> Record extracts
○ ○ ○
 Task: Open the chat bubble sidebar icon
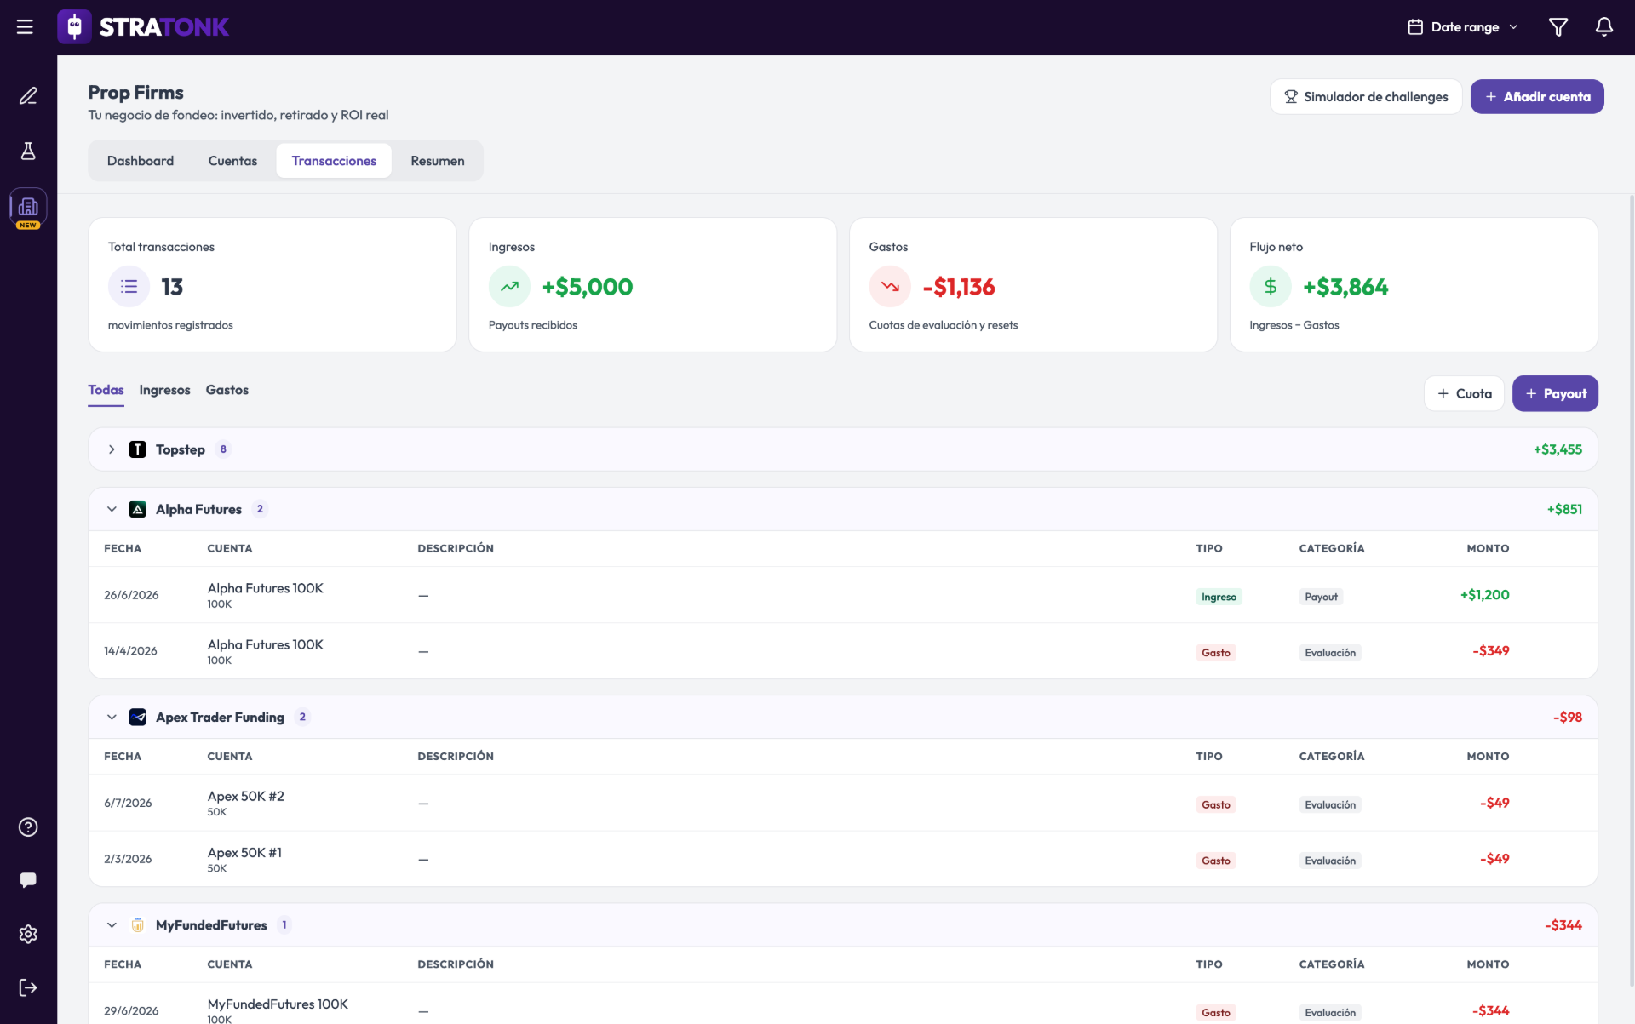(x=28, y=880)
○ ○ ○
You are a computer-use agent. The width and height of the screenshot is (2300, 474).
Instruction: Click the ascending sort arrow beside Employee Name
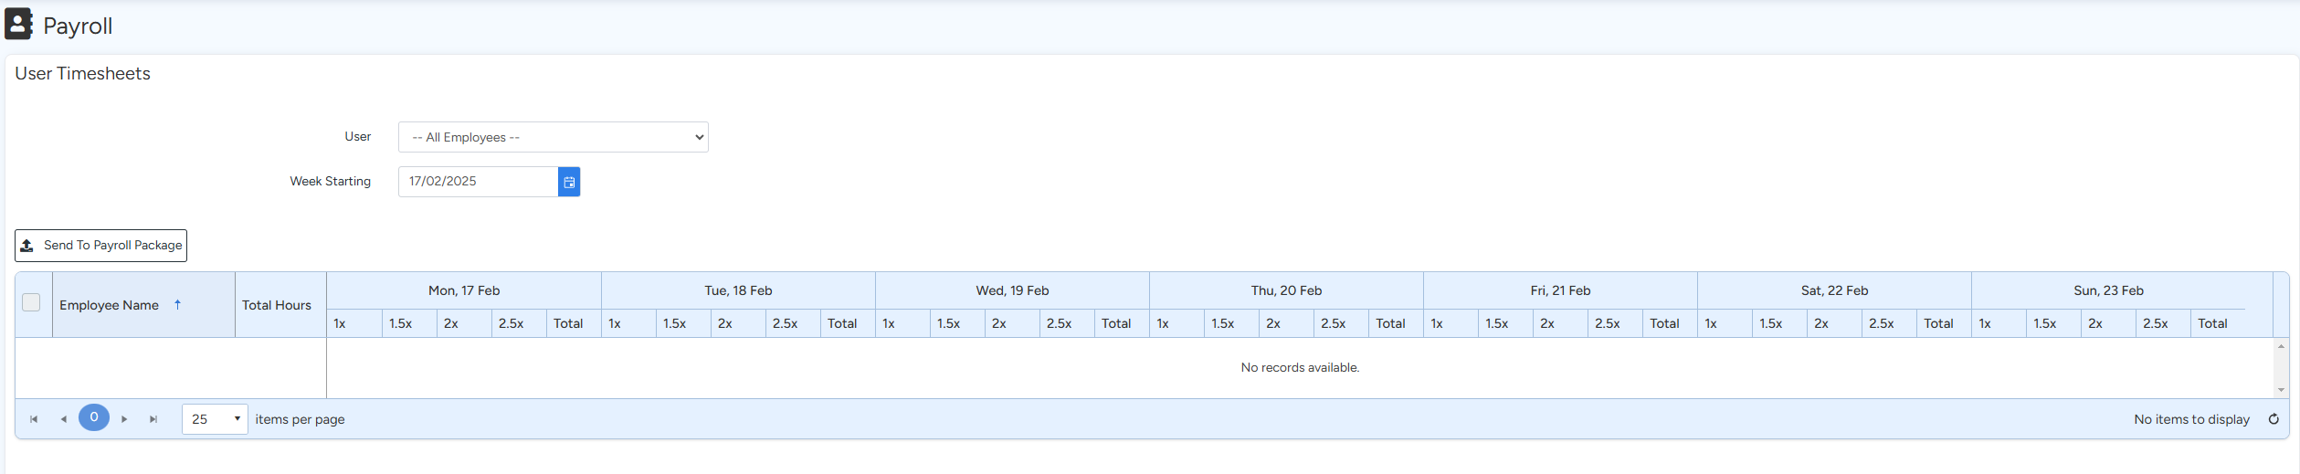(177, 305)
○ ○ ○
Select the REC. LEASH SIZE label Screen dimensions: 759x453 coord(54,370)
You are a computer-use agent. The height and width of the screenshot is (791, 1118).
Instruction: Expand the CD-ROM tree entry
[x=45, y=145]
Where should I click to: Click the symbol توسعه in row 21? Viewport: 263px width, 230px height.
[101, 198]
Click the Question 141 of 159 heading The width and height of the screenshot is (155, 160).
○ ○ ○
> Problem statement
Count each line of the listing above that holds the string "computer", and state that count without anything added.

> Reply
2